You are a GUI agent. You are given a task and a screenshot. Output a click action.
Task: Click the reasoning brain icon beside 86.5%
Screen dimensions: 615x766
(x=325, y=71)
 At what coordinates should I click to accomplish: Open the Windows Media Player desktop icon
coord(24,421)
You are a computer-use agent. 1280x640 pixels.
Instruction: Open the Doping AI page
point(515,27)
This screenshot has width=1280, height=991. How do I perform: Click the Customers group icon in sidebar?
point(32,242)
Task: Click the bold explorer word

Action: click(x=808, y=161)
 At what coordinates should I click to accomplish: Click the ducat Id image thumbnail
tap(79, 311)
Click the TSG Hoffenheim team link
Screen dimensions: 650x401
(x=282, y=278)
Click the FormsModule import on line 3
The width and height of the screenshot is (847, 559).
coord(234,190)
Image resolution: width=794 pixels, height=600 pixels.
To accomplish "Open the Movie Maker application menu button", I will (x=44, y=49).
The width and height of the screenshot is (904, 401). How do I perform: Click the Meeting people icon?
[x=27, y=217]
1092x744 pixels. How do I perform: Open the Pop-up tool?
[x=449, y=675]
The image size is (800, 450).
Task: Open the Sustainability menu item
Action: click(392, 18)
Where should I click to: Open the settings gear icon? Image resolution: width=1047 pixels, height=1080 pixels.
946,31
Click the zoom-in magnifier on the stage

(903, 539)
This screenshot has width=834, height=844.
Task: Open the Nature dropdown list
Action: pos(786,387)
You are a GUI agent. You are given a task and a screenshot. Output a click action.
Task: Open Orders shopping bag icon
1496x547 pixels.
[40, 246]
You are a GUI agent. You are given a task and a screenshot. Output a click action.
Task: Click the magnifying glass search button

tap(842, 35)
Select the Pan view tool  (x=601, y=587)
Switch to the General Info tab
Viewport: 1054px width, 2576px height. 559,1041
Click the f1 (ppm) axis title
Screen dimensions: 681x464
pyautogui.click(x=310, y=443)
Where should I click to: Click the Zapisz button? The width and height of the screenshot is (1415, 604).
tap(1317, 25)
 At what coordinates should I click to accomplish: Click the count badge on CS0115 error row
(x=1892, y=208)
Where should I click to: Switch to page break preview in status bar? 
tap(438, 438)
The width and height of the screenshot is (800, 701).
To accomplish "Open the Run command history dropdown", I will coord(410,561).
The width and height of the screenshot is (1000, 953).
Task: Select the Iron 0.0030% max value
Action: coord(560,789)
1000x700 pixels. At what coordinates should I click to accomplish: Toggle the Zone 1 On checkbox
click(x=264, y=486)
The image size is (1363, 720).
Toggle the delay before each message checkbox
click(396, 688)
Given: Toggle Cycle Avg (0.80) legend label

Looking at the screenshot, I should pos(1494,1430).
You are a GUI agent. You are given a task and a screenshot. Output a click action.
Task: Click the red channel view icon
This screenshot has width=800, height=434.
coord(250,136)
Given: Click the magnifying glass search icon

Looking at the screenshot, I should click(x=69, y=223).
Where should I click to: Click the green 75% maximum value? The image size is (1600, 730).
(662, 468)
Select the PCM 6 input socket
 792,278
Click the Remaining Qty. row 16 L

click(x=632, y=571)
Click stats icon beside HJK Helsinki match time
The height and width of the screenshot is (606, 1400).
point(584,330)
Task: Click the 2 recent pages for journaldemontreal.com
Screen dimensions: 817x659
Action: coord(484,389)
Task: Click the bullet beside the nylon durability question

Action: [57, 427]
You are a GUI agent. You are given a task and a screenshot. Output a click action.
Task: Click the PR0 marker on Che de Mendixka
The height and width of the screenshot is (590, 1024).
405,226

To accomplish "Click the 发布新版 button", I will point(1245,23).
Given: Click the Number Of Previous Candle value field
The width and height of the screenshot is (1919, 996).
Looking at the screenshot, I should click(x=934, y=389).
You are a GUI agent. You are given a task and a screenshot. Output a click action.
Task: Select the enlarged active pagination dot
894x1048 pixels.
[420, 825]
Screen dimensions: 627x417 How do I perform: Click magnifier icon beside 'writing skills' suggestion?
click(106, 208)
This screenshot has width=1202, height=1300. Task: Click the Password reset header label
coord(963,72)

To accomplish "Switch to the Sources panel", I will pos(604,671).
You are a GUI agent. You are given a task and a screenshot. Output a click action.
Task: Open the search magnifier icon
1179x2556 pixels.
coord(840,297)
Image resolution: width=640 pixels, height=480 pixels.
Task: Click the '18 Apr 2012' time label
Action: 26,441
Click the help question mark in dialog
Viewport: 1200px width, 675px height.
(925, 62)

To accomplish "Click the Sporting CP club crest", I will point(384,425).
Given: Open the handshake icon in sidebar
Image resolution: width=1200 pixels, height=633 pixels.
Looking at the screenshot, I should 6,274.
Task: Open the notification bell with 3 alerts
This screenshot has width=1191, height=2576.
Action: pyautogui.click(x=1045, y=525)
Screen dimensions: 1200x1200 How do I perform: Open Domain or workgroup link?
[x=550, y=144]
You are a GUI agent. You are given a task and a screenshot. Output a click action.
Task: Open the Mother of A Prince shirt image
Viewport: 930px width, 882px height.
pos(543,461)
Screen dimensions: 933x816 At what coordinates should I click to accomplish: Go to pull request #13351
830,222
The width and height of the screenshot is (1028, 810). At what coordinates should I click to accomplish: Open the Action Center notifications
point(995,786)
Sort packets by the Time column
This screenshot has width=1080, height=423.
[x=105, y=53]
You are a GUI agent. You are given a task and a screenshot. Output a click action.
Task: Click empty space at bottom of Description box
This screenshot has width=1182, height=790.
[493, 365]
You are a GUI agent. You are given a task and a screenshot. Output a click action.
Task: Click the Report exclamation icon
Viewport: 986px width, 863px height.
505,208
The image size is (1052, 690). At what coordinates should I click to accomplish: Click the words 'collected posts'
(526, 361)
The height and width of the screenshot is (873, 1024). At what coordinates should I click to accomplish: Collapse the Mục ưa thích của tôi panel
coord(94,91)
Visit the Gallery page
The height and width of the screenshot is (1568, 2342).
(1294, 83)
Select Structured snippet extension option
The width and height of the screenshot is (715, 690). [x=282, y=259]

----------

▶ **TASK INSTRUCTIONS**
Reproduce the records above in their entirety, unchanged.

▶ **ANSWER BOX**
You are a GUI agent. You are given a task and a screenshot. Output a click action.
Task: Click the reasoning brain icon beside 86.5%
Screen dimensions: 615x766
(x=325, y=71)
 At what coordinates should I click to accomplish: Open the Windows Media Player desktop icon
coord(24,421)
You are a computer-use agent. 1280x640 pixels.
Instruction: Open the Doping AI page
point(515,27)
This screenshot has width=1280, height=991. How do I perform: Click the Customers group icon in sidebar?
point(32,242)
Task: Click the bold explorer word

Action: click(x=808, y=161)
 At what coordinates should I click to accomplish: Click the ducat Id image thumbnail
tap(79, 311)
Click the TSG Hoffenheim team link
Screen dimensions: 650x401
(x=282, y=278)
Click the FormsModule import on line 3
The width and height of the screenshot is (847, 559).
coord(234,190)
Image resolution: width=794 pixels, height=600 pixels.
To accomplish "Open the Movie Maker application menu button", I will (x=44, y=49).
The width and height of the screenshot is (904, 401). How do I perform: Click the Meeting people icon?
[x=27, y=217]
1092x744 pixels. How do I perform: Open the Pop-up tool?
[x=449, y=675]
The image size is (800, 450).
Task: Open the Sustainability menu item
Action: click(392, 18)
Where should I click to: Open the settings gear icon? Image resolution: width=1047 pixels, height=1080 pixels.
946,31
Click the zoom-in magnifier on the stage

(903, 539)
This screenshot has width=834, height=844.
Task: Open the Nature dropdown list
Action: pos(786,387)
You are a GUI agent. You are given a task and a screenshot. Output a click action.
Task: Open Orders shopping bag icon
1496x547 pixels.
[40, 246]
You are a GUI agent. You are given a task and a screenshot. Output a click action.
Task: Click the magnifying glass search button

tap(842, 35)
Select the Pan view tool  (x=601, y=587)
Switch to the General Info tab
Viewport: 1054px width, 2576px height. 559,1041
Click the f1 (ppm) axis title
Screen dimensions: 681x464
pyautogui.click(x=310, y=443)
Where should I click to: Click the Zapisz button? The width and height of the screenshot is (1415, 604).
tap(1317, 25)
 At what coordinates should I click to accomplish: Click the count badge on CS0115 error row
(x=1892, y=208)
Where should I click to: Switch to page break preview in status bar? 
tap(438, 438)
The width and height of the screenshot is (800, 701).
To accomplish "Open the Run command history dropdown", I will coord(410,561).
The width and height of the screenshot is (1000, 953).
Task: Select the Iron 0.0030% max value
Action: coord(560,789)
1000x700 pixels. At what coordinates should I click to accomplish: Toggle the Zone 1 On checkbox
click(x=264, y=486)
The image size is (1363, 720).
Toggle the delay before each message checkbox
click(396, 688)
Given: Toggle Cycle Avg (0.80) legend label

Looking at the screenshot, I should pos(1494,1430).
You are a GUI agent. You are given a task and a screenshot. Output a click action.
Task: Click the red channel view icon
This screenshot has width=800, height=434.
coord(250,136)
Given: Click the magnifying glass search icon

Looking at the screenshot, I should click(x=69, y=223).
Where should I click to: Click the green 75% maximum value? The image size is (1600, 730).
(662, 468)
Select the PCM 6 input socket
 792,278
Click the Remaining Qty. row 16 L

click(x=632, y=571)
Click stats icon beside HJK Helsinki match time
The height and width of the screenshot is (606, 1400).
point(584,330)
Task: Click the 2 recent pages for journaldemontreal.com
Screen dimensions: 817x659
Action: coord(484,389)
Task: Click the bullet beside the nylon durability question

Action: [57, 427]
You are a GUI agent. You are given a task and a screenshot. Output a click action.
Task: Click the PR0 marker on Che de Mendixka
The height and width of the screenshot is (590, 1024).
405,226

To accomplish "Click the 发布新版 button", I will point(1245,23).
Given: Click the Number Of Previous Candle value field
The width and height of the screenshot is (1919, 996).
Looking at the screenshot, I should click(x=934, y=389).
You are a GUI agent. You are given a task and a screenshot. Output a click action.
Task: Select the enlarged active pagination dot
894x1048 pixels.
[420, 825]
Screen dimensions: 627x417 How do I perform: Click magnifier icon beside 'writing skills' suggestion?
click(106, 208)
This screenshot has width=1202, height=1300. Task: Click the Password reset header label
coord(963,72)

To accomplish "Switch to the Sources panel", I will pos(604,671).
You are a GUI agent. You are given a task and a screenshot. Output a click action.
Task: Open the search magnifier icon
1179x2556 pixels.
coord(840,297)
Image resolution: width=640 pixels, height=480 pixels.
Task: Click the '18 Apr 2012' time label
Action: 26,441
Click the help question mark in dialog
Viewport: 1200px width, 675px height.
(925, 62)

To accomplish "Click the Sporting CP club crest", I will point(384,425).
Given: Open the handshake icon in sidebar
Image resolution: width=1200 pixels, height=633 pixels.
Looking at the screenshot, I should 6,274.
Task: Open the notification bell with 3 alerts
This screenshot has width=1191, height=2576.
Action: pyautogui.click(x=1045, y=525)
Screen dimensions: 1200x1200 How do I perform: Open Domain or workgroup link?
[x=550, y=144]
You are a GUI agent. You are given a task and a screenshot. Output a click action.
Task: Open the Mother of A Prince shirt image
Viewport: 930px width, 882px height.
pos(543,461)
Screen dimensions: 933x816 At what coordinates should I click to accomplish: Go to pull request #13351
830,222
The width and height of the screenshot is (1028, 810). At what coordinates should I click to accomplish: Open the Action Center notifications
point(995,786)
Sort packets by the Time column
This screenshot has width=1080, height=423.
[x=105, y=53]
You are a GUI agent. You are given a task and a screenshot. Output a click action.
Task: Click empty space at bottom of Description box
This screenshot has width=1182, height=790.
[493, 365]
You are a GUI agent. You are given a task and a screenshot. Output a click action.
Task: Click the Report exclamation icon
Viewport: 986px width, 863px height.
505,208
The image size is (1052, 690). At what coordinates should I click to accomplish: Click the words 'collected posts'
(526, 361)
The height and width of the screenshot is (873, 1024). At what coordinates should I click to accomplish: Collapse the Mục ưa thích của tôi panel
coord(94,91)
Visit the Gallery page
The height and width of the screenshot is (1568, 2342).
(1294, 83)
Select Structured snippet extension option
The width and height of the screenshot is (715, 690). [x=282, y=259]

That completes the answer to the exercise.